Top of DATA IN THIS EXERCISE
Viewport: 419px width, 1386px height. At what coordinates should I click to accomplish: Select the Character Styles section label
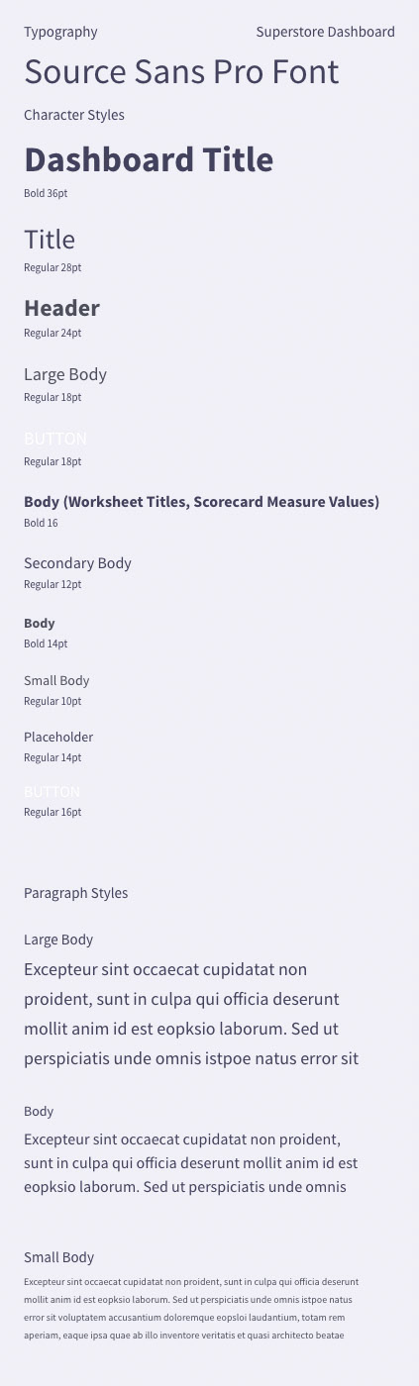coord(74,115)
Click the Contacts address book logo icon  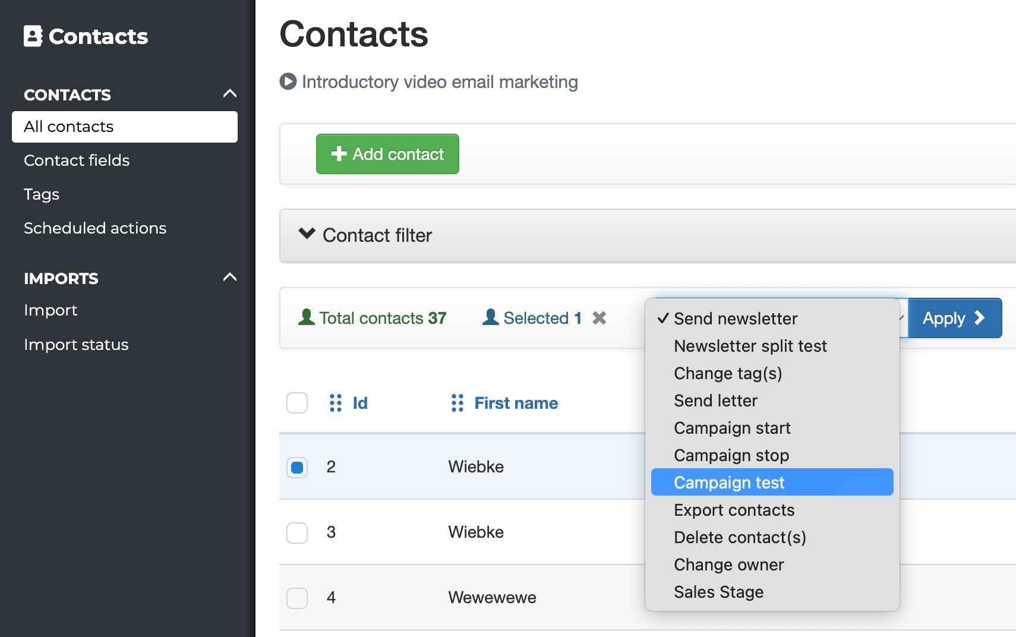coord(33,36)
Bottom of DATA IN THIS EXERCISE
Top of DATA IN THIS EXERCISE
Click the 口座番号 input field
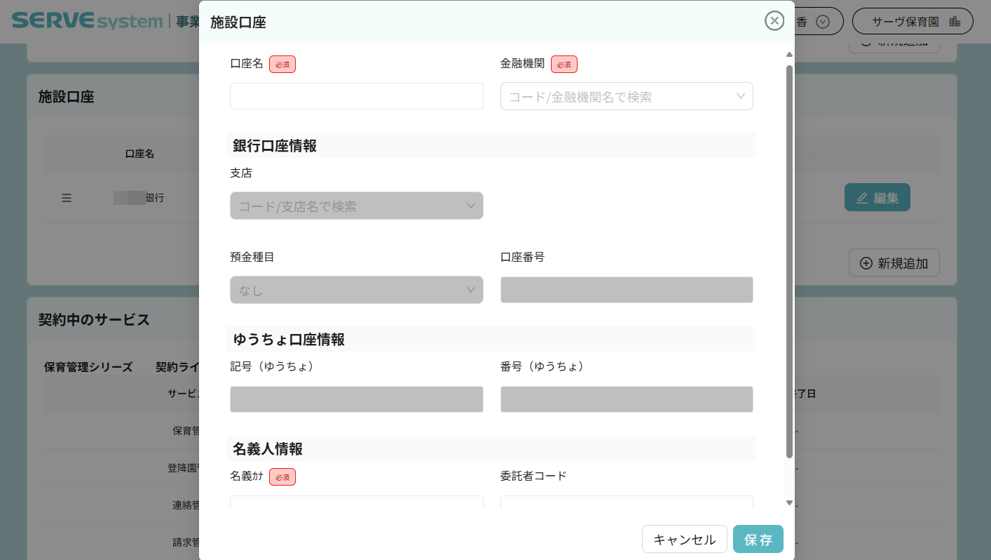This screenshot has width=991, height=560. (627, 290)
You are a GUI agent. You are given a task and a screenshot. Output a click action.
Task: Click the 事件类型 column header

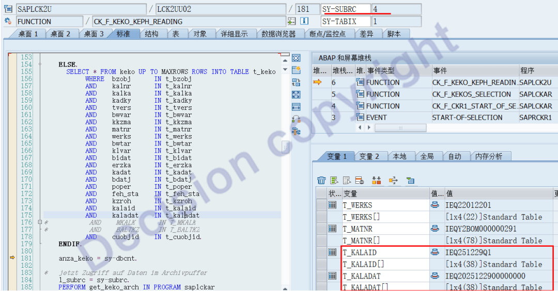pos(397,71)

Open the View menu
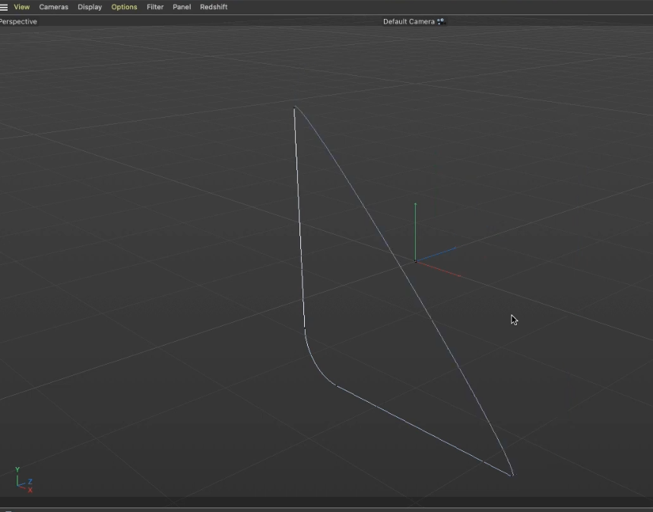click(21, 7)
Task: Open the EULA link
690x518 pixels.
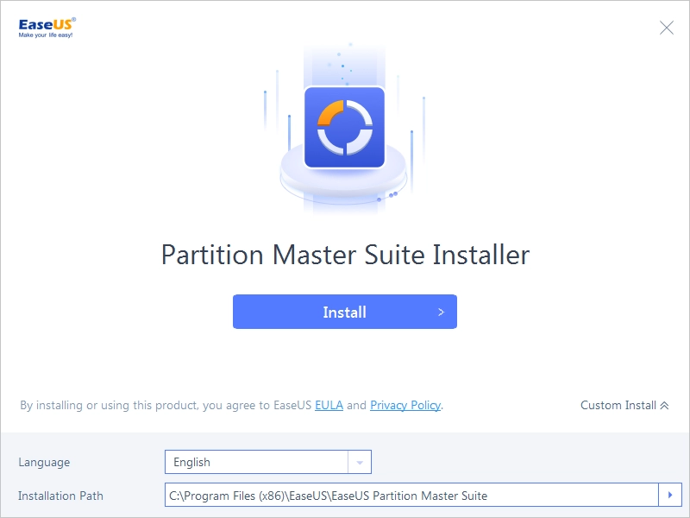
Bottom of DATA IN THIS EXERCISE
Top of DATA IN THIS EXERCISE
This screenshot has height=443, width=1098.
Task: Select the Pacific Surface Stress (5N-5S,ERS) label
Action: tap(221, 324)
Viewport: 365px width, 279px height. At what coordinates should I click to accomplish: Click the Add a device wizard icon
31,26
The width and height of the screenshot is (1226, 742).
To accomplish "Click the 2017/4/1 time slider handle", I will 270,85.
Bottom of DATA IN THIS EXERCISE
-- INSTRUCTIONS TO FOLLOW --
Print exactly, with no pictures, the lines above from the one that holds "You are a GUI" through the one that holds "690x518 pixels.", both of them included.

-- ANSWER --
You are a GUI agent. You are given a task and a screenshot. Output a click action.
Task: Click the 事件类型 column header

pos(397,71)

Open the View menu
click(21, 7)
Task: Open the EULA link
690x518 pixels.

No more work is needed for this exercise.